Verified Buyer Reviewed by Bobo from Seattle on Tuesday, October 4, 2016
My Chaco Z/1 Classic “died” after more than 25+ years. It was my daily footwear every summer and on countless hikes and treks. I tried to get it resoled through ReChaco Repairs, but they said it was too worn out to be repaired. It had been a favorite and a dependable sandal that I was a little bummed that I had to replace it, but I had no doubt that I was going to replace it with another Chaco.

When I originally purchased my Chaco, they only offered one style - the Classic Z/1. Now days, Chaco offers so many different sandal styles and designs that I was confused by the many choices. Since I was familiar with the Chaco Z/1 Classic, I was leaning toward re-ordering that one, but then I remembered something. It took me a couple of years to “break in” my Chaco Z/1 Classic. They’re like leather hiking boots that need to be broken in before they’re comfortable to wear.
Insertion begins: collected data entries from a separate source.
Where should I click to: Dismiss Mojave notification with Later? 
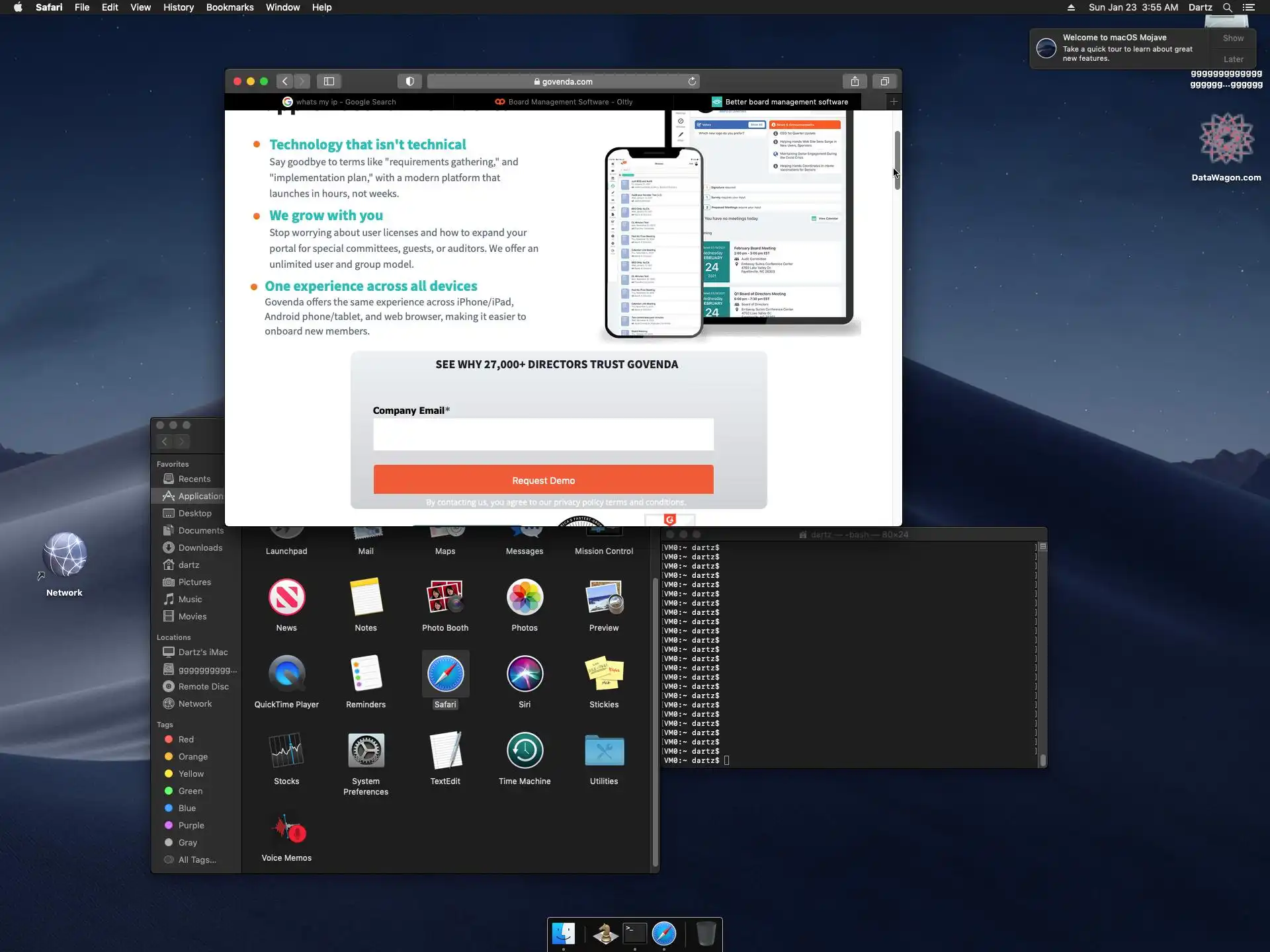(x=1233, y=59)
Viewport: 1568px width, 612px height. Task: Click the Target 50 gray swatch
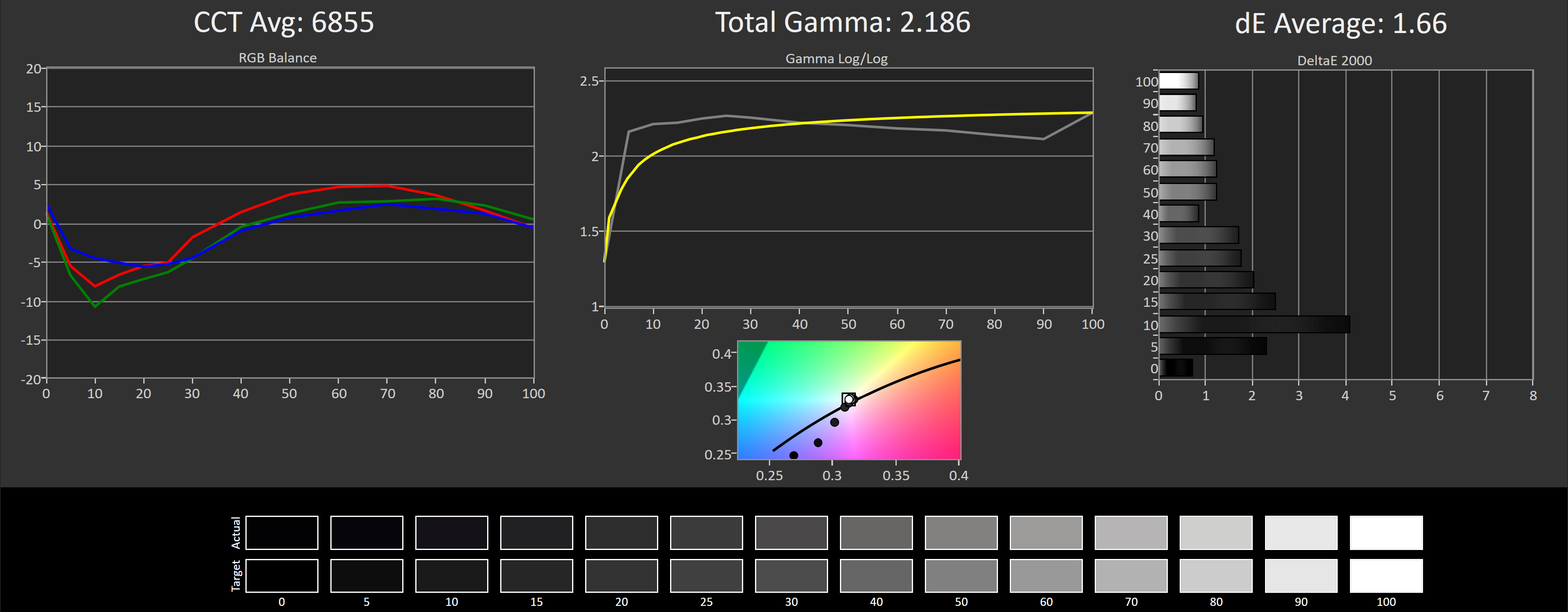click(960, 576)
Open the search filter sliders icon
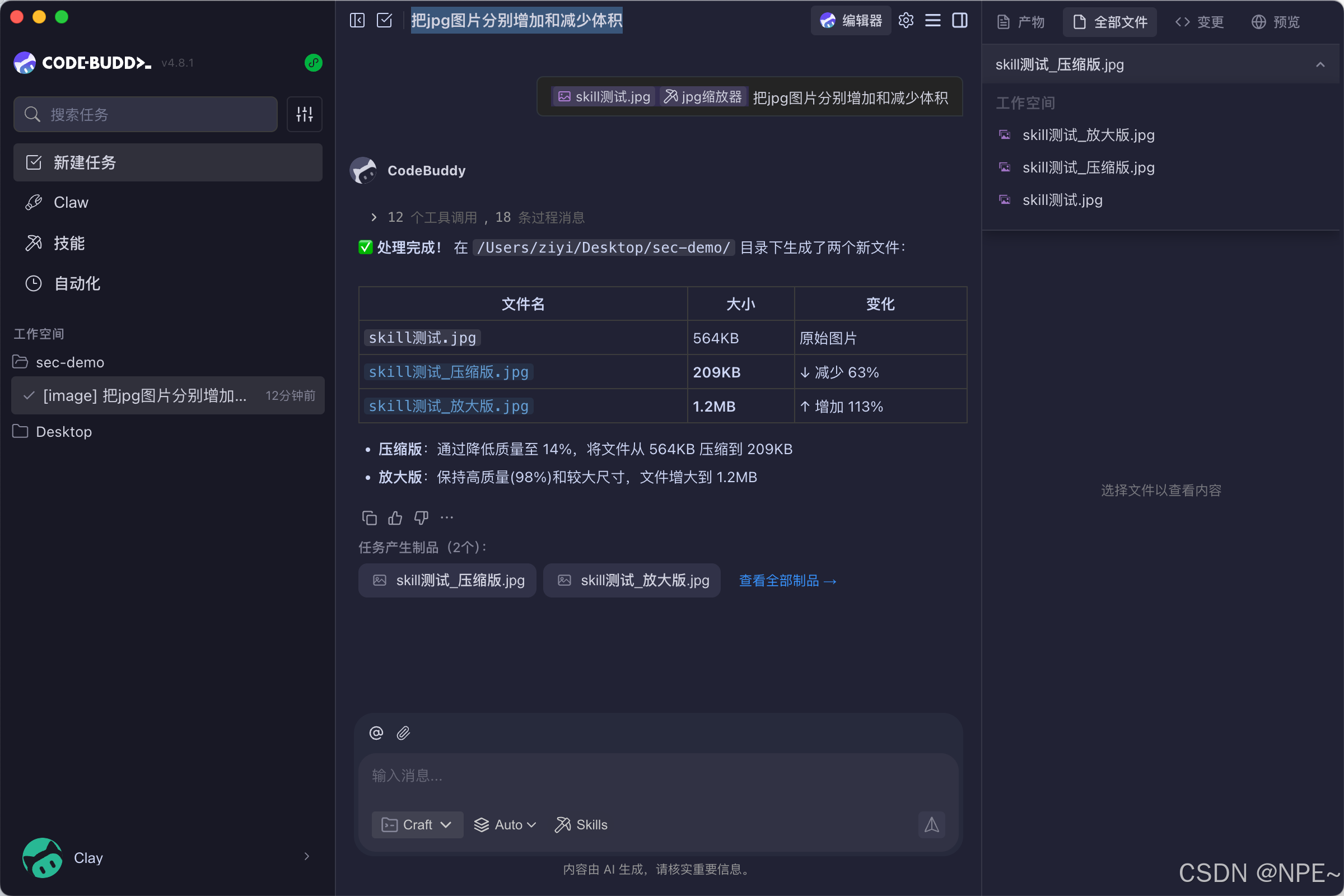The height and width of the screenshot is (896, 1344). 305,114
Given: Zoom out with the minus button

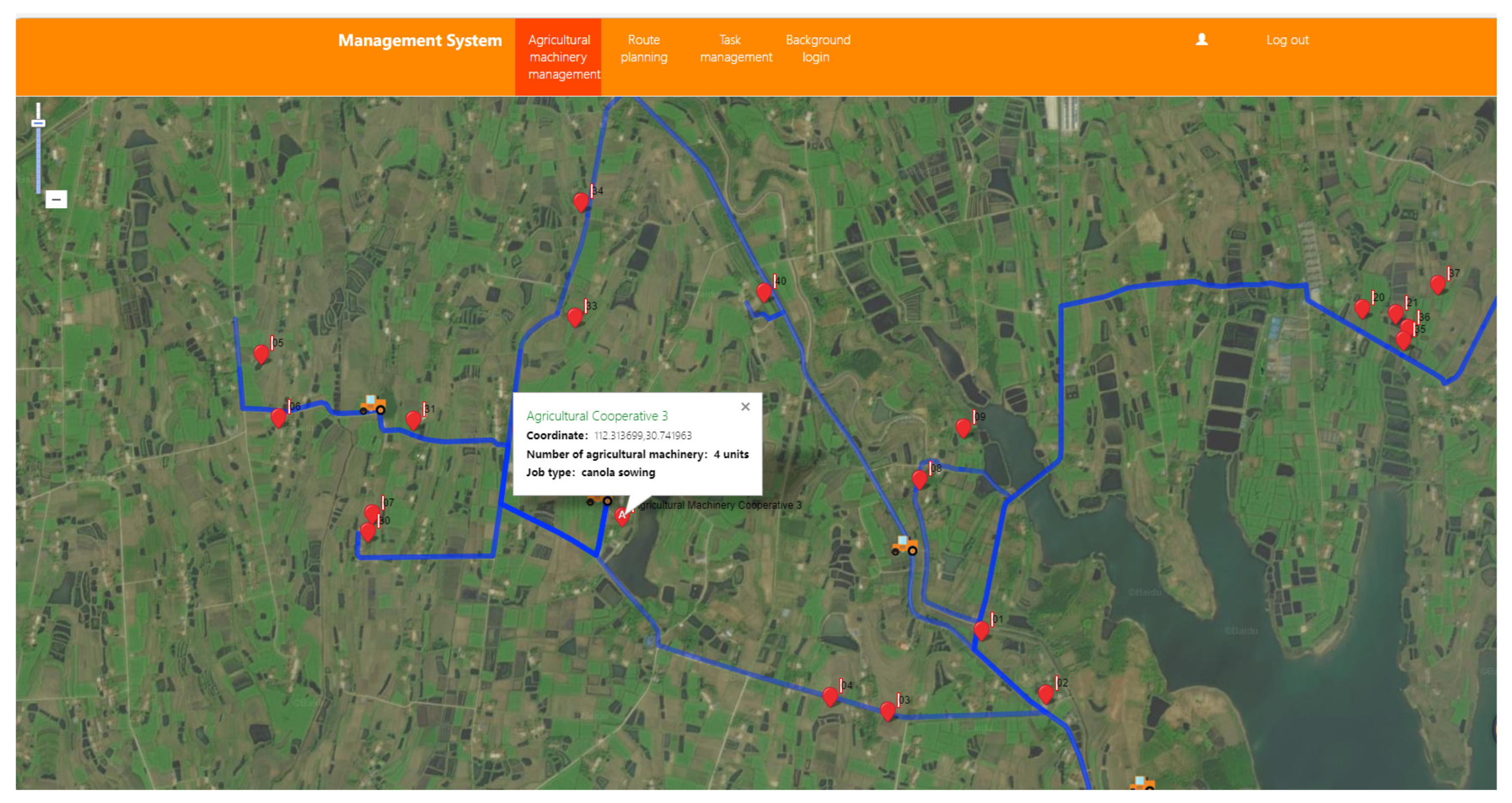Looking at the screenshot, I should click(x=57, y=200).
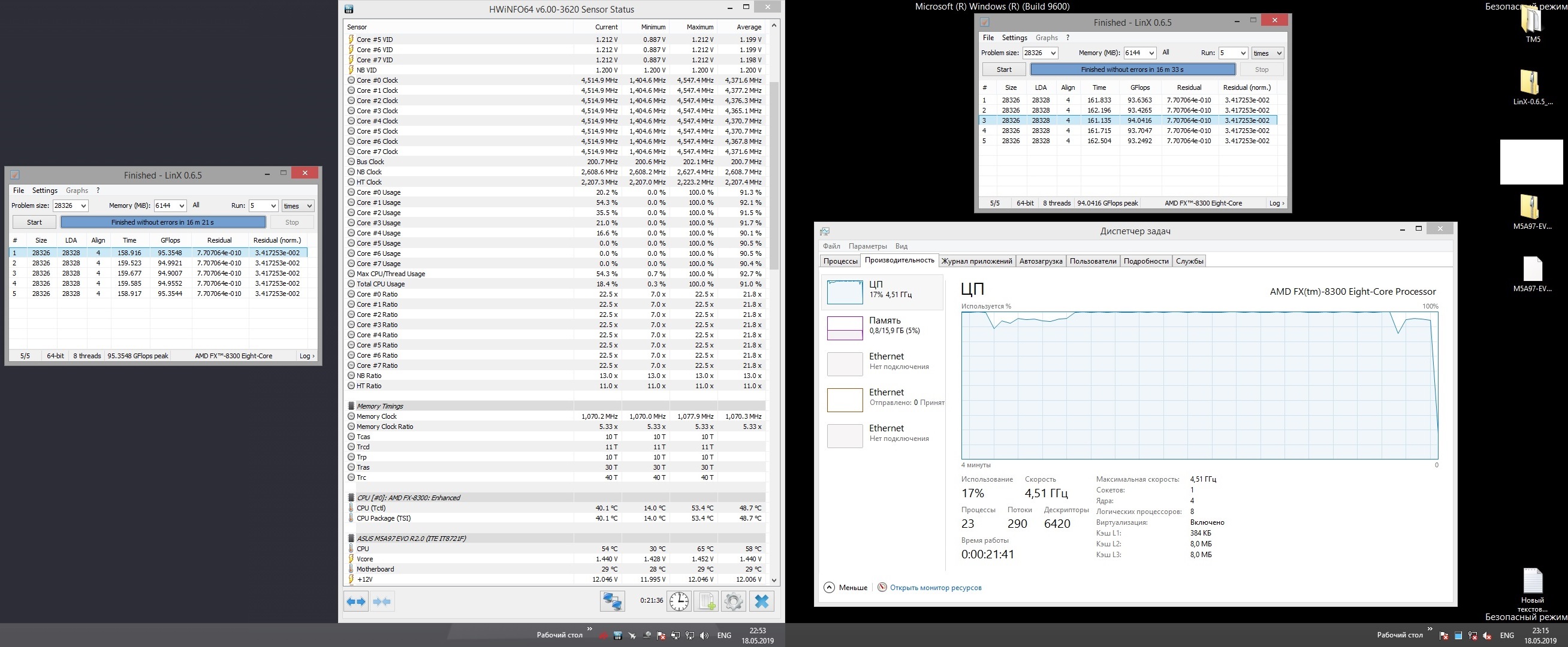Reset HWiNFO timer with clock icon

[679, 601]
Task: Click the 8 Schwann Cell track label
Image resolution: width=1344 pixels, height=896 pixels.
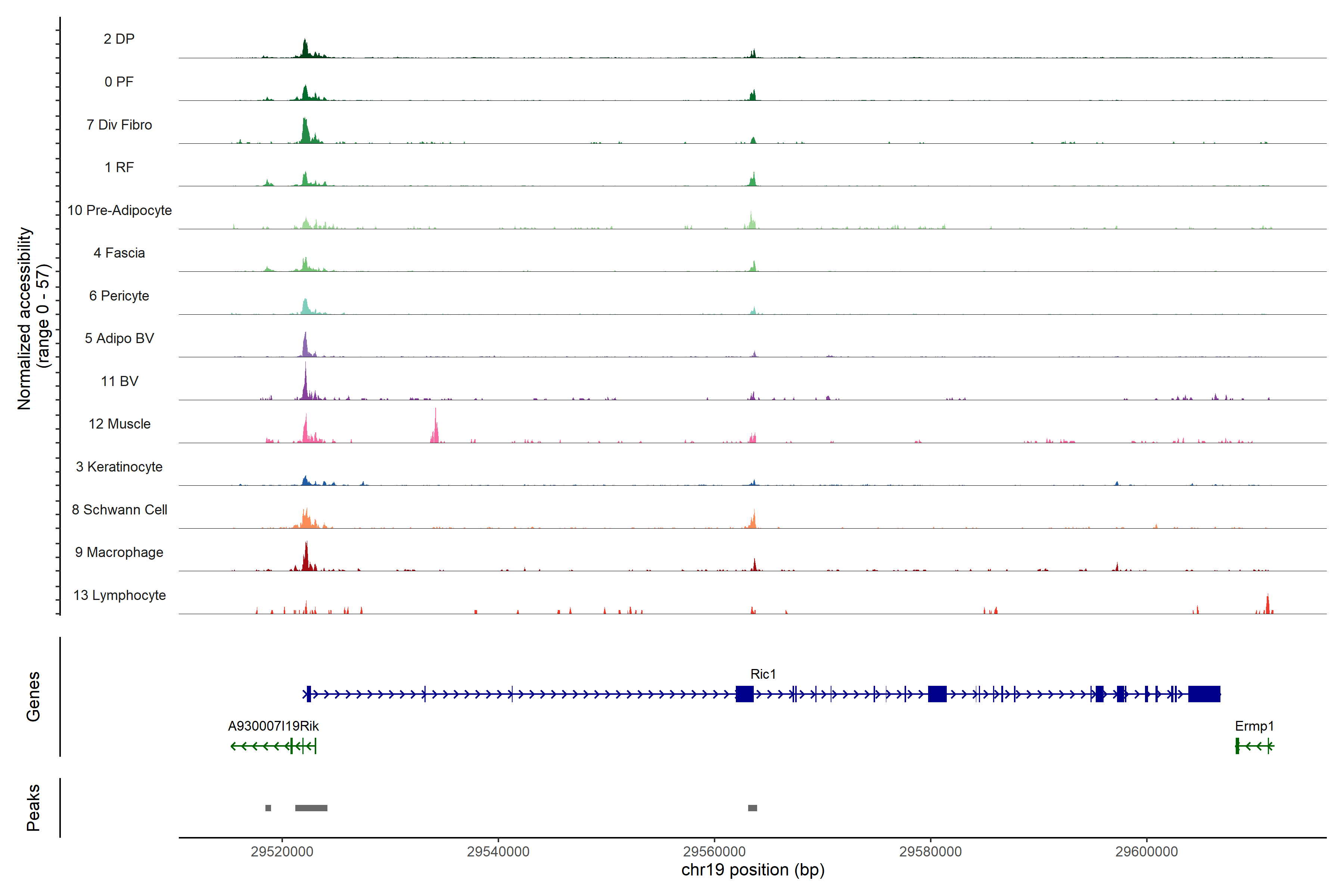Action: (x=119, y=510)
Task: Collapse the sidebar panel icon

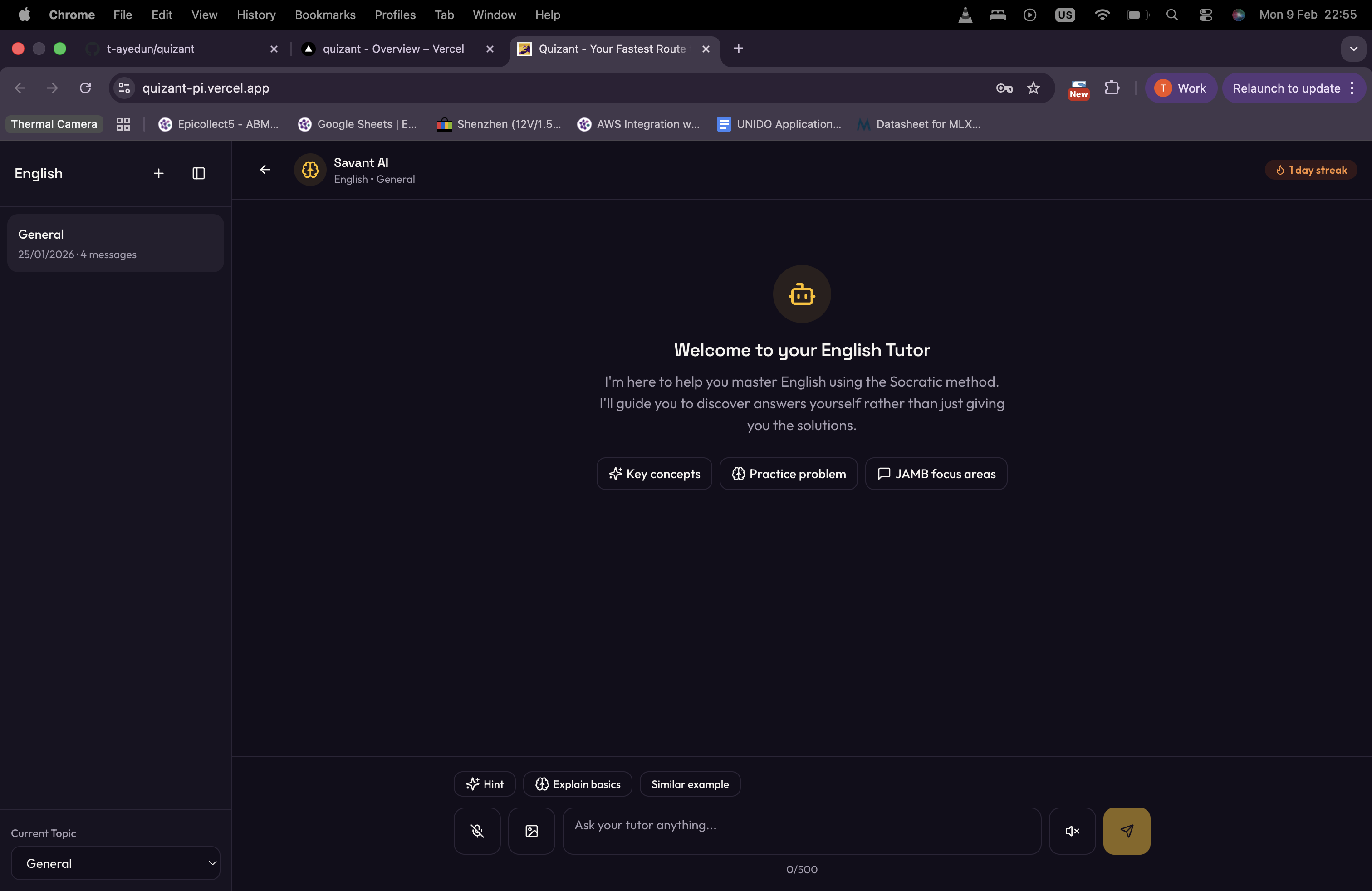Action: click(198, 173)
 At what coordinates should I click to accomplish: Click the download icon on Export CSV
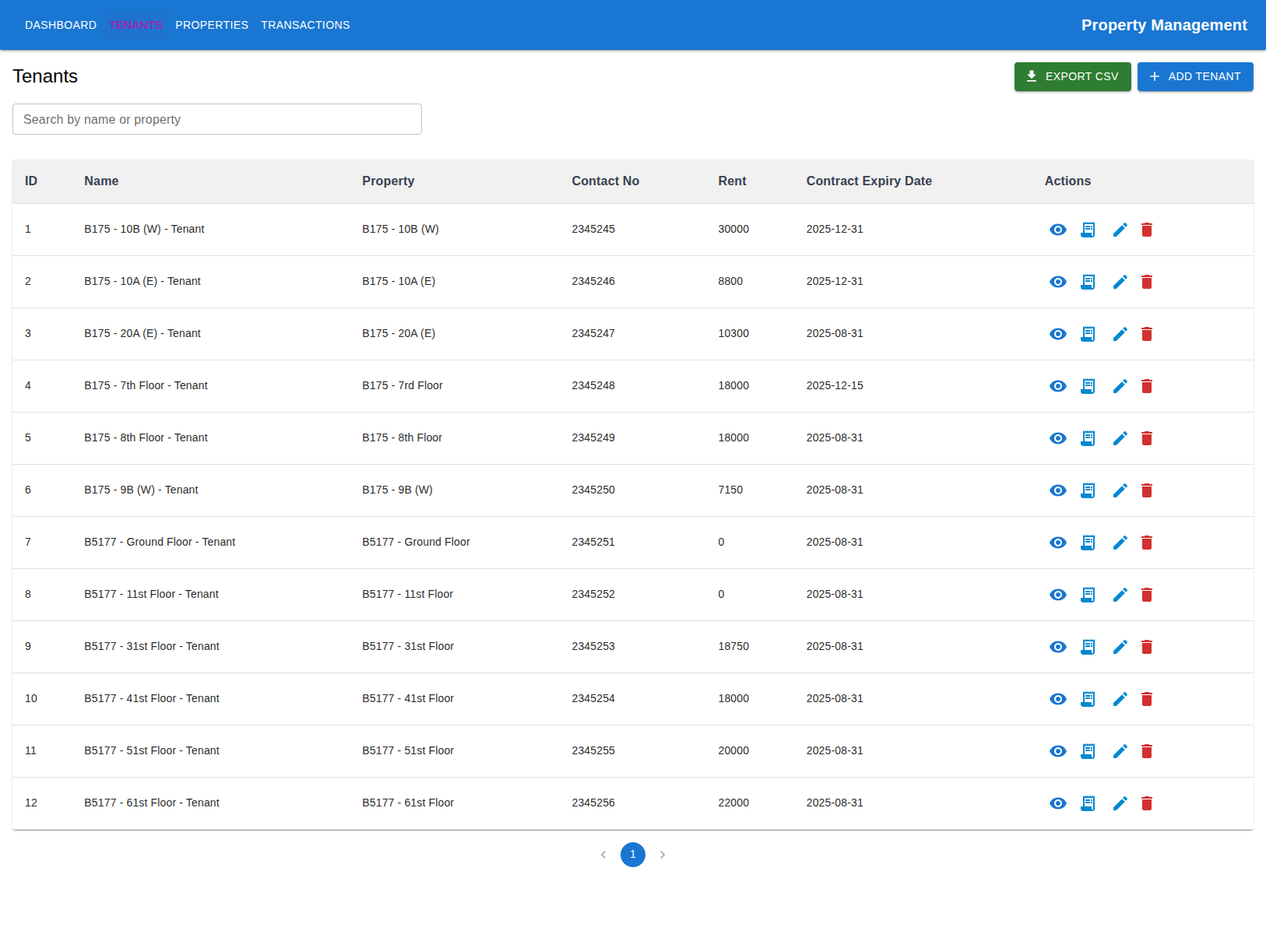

I didn’t want to go through another “break in” experience.

I compared details of all the Chaco sandals and selected the Z / VOLV based on its price, its lightweight, and 3-mm lug depth.

The Chaco Z / VOLV is significantly lighter, more flexible, and it has a much softer footbed than the Z/1 Classic. Out of the box, I wore it on a 3-mile hike and I found it very comfortable to wear. Toward the end of the hike, I did notice that I was getting a “hot spot” on one of my heels, but a quick dab of Body Glide ended any threat of a blister. I highly recommend using Body Glide as a precaution to avoid blisters.

I doubt I’d get 25+ years out of the Chaco Z / VOLV since they're so lightweight. Given how often I wear my Chaco, I’d be lucky if it last five years, but that’s long enough to satisfy me that I got my money’s worth out of it.

I wear a size 8 1/2. Chaco sandals are sold in full sizes. Some users have recommended going DOWN in size. Sierra Trading Post recommends going UP in size. I concur with Sierra Trading Post’s recommendation. Chaco sandals aren’t like shoes or boots. Chaco sandals have straps that are designed to be tighten to fit your feet. Even though they are tighten, there can be some slippage in your feet if you’re scampering up or down a trail. If your bare feet are too close or over the edge of the sandal’s footbed, your feet will be unprotected. The extra width of the footbed adds protection to your bare feet against rocks and shrubs and other things on the trail that can cause injury.

There is one thing that I did NOT like, but it’s a small dislike. The end straps on the sandals are too long. It’s not a deal buster, but Chaco should make the end strap an inch or two shorter.

One other thing that I need to mention. Most Chaco sandals are now made in China, but if you want a custom-made one or a certain Classic style, those are made in USA. Although my Chaco Z / VOLV are made in China, the quality seems to be very good.